Back in 1976, interdisciplinary thinking gave me the idea to use an IBM 360 mainframe to prove that Ernest Hemingway actually wrote The Old Man and the Sea in the mid 1940’s, not in 1951 when it was finally published. In 1980, interdisciplinary thinking got me to thinking about computers and publishing, which resulted in the Leonsis Index of Software Technology. This was the first-ever guide to software publication. It was profitable from the first issue and sold for $60 million when I was twenty-five years old.
In 1986, I created Redgate Communications Corporation (named after my college roommate’s family farm, which looked to me at the time like an ultimate symbol of achievement). Redgate was an advertising and public relations company that also produced shopping guides on CD-ROM and became known in the industry as the first “new media” marketing company.
Sometimes I’m asked how I came up with the term “new media.” It goes back to interdisciplinary thinking. I was in the middle of all these discussions about computers, television, telecommunications, and publishing when I realized what we were all talking about was a new kind of media that’s digitalized and delivered over many platforms.
Still, it wasn’t all smooth sailing. At one point, I was mortgaging some of my property to keep it going. At another time, I met payroll with my American Express card. I eventually met a couple of guys who gave us a little venture capital; they were truly angel investors.

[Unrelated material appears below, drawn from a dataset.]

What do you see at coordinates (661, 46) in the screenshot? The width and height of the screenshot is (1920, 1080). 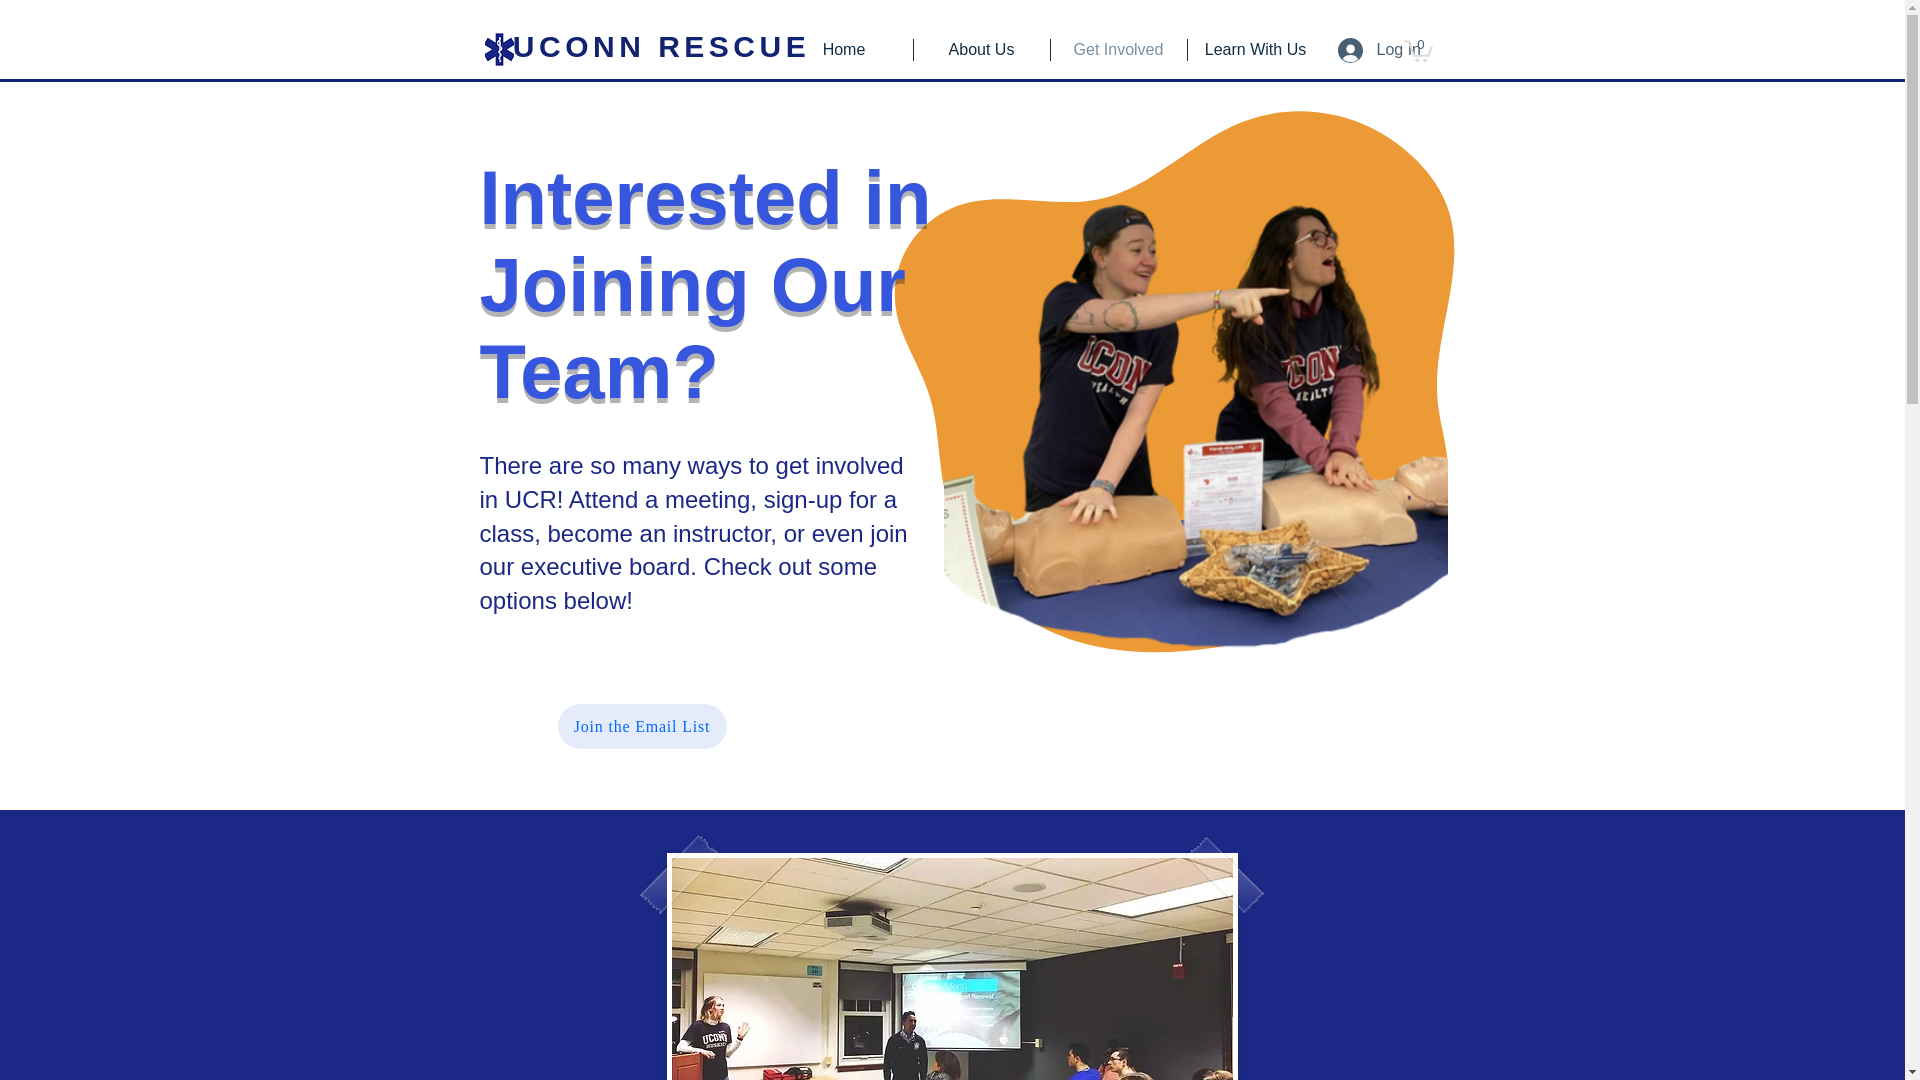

It was a good lesson for me. Even when you’re down, you’re definitely not out. Think big picture. Think interdisciplinary. Wayne Gretzky said the key is not skating with the puck but rather skating to where the puck’s going to be. Figuring that out is easier when you remove the boundaries around ideas. That’s what I did when I figured out how to bring Michael Jordan to Washington as president of basketball operations for the Washington Wizards.
That’s what I did some twenty years earlier when I created a list of 101 things to do in my life after surviving a plane crash landing. I don’t recommend this as a way to encourage big picture thinking, but it sure worked for me.
The list has gotten a lot of attention, but it allowed me to identify seven disciplines, if you will, that were important to me: family matters, financial matters, possessions, charities, sports, travel, and stuff. So far, I’ve checked off about 75 percent of the things on the list. Everything from paying off college debts to creating the world’s largest media company.
No one goal is inherently less possible than another. So it is in life. So it is in business.
In 1994, Steve Case and AOL bought Redgate for $40 million, and I came with the deal. AOL at the time was valued at $500 million. The stock then split seven times. AOL started out as an online service company. Today, it’s a media company that generates more than $8.5 billion in sales and has more than twenty-six million paying customer relationships on a global basis. In 2005, with 19,000 employees, we generated more than $1.8 billion in profit.
AOL’s strengths lie in its member community and its communication features – e-mail, instant messaging, search, social networking, and checking out new content. Consumers want new tools to help them use these features, create their own content, share their content with others, and find other content of interest to them.
In other words, they want interdisciplinary means to relate to an interdisciplinary world. So it is in business. So it is in life.